Turkish academician, writer, and journalist (born 1966)

Vedat Demir (born April 5, 1966) is a visiting professor at the Free University of Berlin. He formerly served as the General Secretary of the Turkish Press Council and was a professor at his alma mater, Istanbul University, before he was targeted and imprisoned by the Turkish government.

== Early life and academic career ==
Prof. Vedat Demir was born on April 5, 1966, in Sinop, Turkey. He received his bachelor's and master's degrees from Marmara University and his PhD from Istanbul University, where he taught political communication, media ethics and policy making between 2010 and 2016. He was a visiting scholar Near Eastern Studies at Cornell University, in Ithaca, New York, between 2012 and 2014. Demir formerly served as General Secretary of the Turkish Press Council from 2000 to 2003.

=== 2016–17 Turkish purges ===
Demir has been an outspoken critic of the recent authoritarianism of the Turkish government, using his newspaper columns and television appearances to affirm democratic values, human rights, and rule of law. In 2015, a group of Turkish intellectuals, including Prof. Demir, started a petition campaign titled “Silence the Guns” calling for a reconciliation between the Turkish government and the Kurdish militants to end the ongoing civil war in Eastern Turkey. As a reaction to the government's seizure of critical newspapers and television stations in Turkey, Demir raised his voice in defense of press freedom and started writing at Yarına Bakış. In his columns he has also been a fierce defender of academic freedom.

In retaliation for his expression of academic opinions and journalistic activities, on July 20, 2016, Professor Demir along with 95 colleagues at Istanbul University, were suspended from their academic positions. On August 3, he was arrested and jailed. As the State Department noted in its 2016 human rights report, thousands of Turkish academics and journalists were arrested after the attempted coup with fabricated evidence and little clarity on the charges.

On September 1, 2016, Demir was formally dismissed from his duties at Istanbul University with a state of emergency decree that sacked thousands of academics in Turkish universities. Seven months after his arrest, Prof. Demir was released from prison under judicial supervision on February 14, 2017.

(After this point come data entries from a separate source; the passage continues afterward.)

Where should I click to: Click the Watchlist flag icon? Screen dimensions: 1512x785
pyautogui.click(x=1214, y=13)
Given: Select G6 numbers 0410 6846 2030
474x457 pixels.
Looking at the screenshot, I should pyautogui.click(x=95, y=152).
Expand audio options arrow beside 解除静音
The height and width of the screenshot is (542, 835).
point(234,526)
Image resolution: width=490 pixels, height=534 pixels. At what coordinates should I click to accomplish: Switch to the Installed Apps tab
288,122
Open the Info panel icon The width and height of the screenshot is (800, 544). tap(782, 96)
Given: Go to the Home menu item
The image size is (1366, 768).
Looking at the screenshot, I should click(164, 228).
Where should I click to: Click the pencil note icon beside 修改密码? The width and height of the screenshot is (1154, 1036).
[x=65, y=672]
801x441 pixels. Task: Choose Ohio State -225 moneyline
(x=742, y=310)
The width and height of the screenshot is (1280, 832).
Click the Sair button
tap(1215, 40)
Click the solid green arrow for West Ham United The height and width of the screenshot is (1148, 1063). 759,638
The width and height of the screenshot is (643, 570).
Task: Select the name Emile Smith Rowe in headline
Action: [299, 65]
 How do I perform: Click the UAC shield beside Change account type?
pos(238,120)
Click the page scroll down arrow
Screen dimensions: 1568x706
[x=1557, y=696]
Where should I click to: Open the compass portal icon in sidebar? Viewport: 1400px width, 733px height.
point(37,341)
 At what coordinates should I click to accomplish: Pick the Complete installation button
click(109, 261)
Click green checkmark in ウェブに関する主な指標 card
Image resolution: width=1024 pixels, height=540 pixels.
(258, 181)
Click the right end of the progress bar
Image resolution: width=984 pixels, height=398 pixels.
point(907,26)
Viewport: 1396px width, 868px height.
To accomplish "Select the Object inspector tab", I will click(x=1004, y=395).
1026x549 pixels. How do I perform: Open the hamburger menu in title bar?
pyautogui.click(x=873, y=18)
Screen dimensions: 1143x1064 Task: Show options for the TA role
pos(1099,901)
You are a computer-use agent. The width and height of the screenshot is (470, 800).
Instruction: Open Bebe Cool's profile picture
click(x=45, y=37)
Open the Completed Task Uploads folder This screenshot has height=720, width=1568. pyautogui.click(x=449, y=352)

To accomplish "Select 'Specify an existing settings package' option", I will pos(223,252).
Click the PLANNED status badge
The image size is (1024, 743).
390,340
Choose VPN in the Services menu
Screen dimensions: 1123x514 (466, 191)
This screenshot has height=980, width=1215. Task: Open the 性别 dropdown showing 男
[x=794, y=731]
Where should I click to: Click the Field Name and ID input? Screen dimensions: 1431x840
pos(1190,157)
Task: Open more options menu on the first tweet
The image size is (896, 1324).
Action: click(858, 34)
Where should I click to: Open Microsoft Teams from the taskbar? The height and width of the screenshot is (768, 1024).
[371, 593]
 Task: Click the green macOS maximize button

The European Court of Human Rights (ECHR) ruled on June 25, 2024, that Demir's detention constituted a violation of his rights, condemning Turkey. After a trial lasting approximately nine years, on February 6, 2025, the Istanbul 14th High Criminal Court acquitted Demir.

== Books ==
- 2025 (co-editor with C. Richter) The Public Diplomacy of Authoritarian Regimes. Palgrave Macmillan.
- 2012 Kamu Diplomasisi ve Yumuşak Güç [Public Diplomacy and Soft Power]. Beta.
- 2007 Türkiye’de Medya Siyaset İlişkisi [The Relationship Between Media and Politics in Turkey]. Beta.
- 2007 (co-editor with P. Yayınoğlu) İletişim Yansımaları-Uygulamalar, Gerçekler [The Echoes of Communication: Principles, Applications, Realities]. Anahtar.
- 2006 Medya Etiği [The Ethics of Media]. Beta.
- 2005 (co-editor with Z. Avşar). Düzenleme ve Uygulamalarla Medyada Denetim [The Supervision of Media with Regulation and Application]. Piramit.
- 1998 Türkiye’de Medya ve Özdenetimi [Media and Moderation in Turkey]. İletişim.